L’aboutissement logique de ces effacements voulus et perçus c’est la perte « d’identité », mais pas comme appauvrissement et fermeture. Il ose même parler d’une « sorte de déité » ressentie en lui, « décalquée de la nuit intérieure », avec de nouveau la notion de transparence. D’autres diraient capter leur Soi (le tenter...), ce centre présent en tous, qui dépasse et annule le petit moi. Cela le relie « aux milliards d’êtres orientés en des espaces et des temps différents », conscience d’être lié au Tout de ces multiples vies. Mais pourtant refus de se laisser imprégner par ce qui fait la vie mentale d’autrui, dans un « concert mimétique ». Ce sont deux niveaux de pensée différents. Je reviens au premier en notant ce qu’il écrit, plus loin, du désir de « rêver un mot » pour signifier trois réalités, « l’ombre, l’âme, l’image », dans le but de rédiger un « traité », une « étude » qui « s’efforcerait à la perte de toute dualité ».
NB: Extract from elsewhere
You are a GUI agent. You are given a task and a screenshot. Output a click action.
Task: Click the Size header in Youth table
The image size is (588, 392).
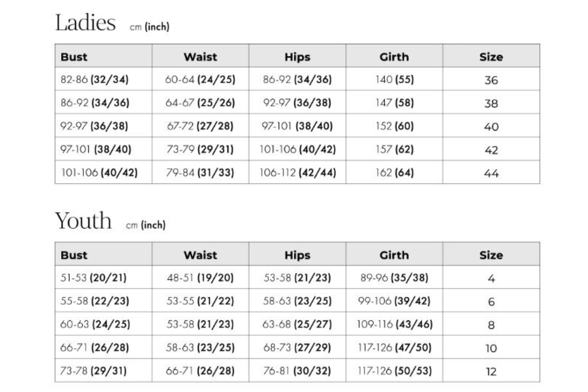pyautogui.click(x=491, y=255)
Il rêve ce mot qui peut-être n’existe pas. Ou qui existe. Je pense au texte du poète Éric Desordre, Métagraphies (lien en marge gauche, liste Rebelles), qui reprend ce concept d’Isidore Isou pour parler de photographie et de métaphysique. Démarche proche de celle de Jean-Pierre Otte, quand Éric Desordre se demande s’il faut « faire disparaître la dimension initiale des choses et en révéler l’appartenance à un autre univers, infime ou cosmique ».
Le traité rêvé (avec le mot) par Jean-Pierre Otte, en fait il l’a déjà écrit, c’est cet ouvrage en ses quarante pages. Quand il repart c’est en se « délestant de tout au fur et à mesure ». Effacement, le dernier paragraphe confirme ma lecture. Il est repris en quatrième de couverture, ce qui n’est pas par hasard. J’en copie le début : « Ce n’est que dans l’effacement de soi que la réalité de l’Ailleurs ou de l’Autre nous devient sensible ».
Livre bref, donc. Et cela est une qualité supplémentaire. Car avec trop de livres, trop de pages, on est noyé dans un brouillard quantitatif inutile. Quand tout Rilke entre dans deux volumes du Seuil, et que de grands noms se résument finalement à deux ou trois titres (Baudelaire, Rimbaud…).
Mais pourquoi la « moindre mesure » du monde ? Ce n’est pas réduire le réel à un espace minimal, mais, respectant le vaste, dans l’intention du regard, refuser de le charger de projections mentales, de lourdeurs de contenus. Donc trouver ainsi la « formule », en étant « sans aucune idée préconçue et sans intrications inutiles ».
Ce livre est le récit d’une entreprise. Comment, dans un cheminement solitaire, chercher à rejoindre le bord d’une certaine frontière mentale, dont on sait qu’elle pourrait être franchie, et se donner pour mission, personnelle, de traduire cela avec des mots. L’enjeu de l’écriture dépasse le désir de produire un texte. C’est existentiel.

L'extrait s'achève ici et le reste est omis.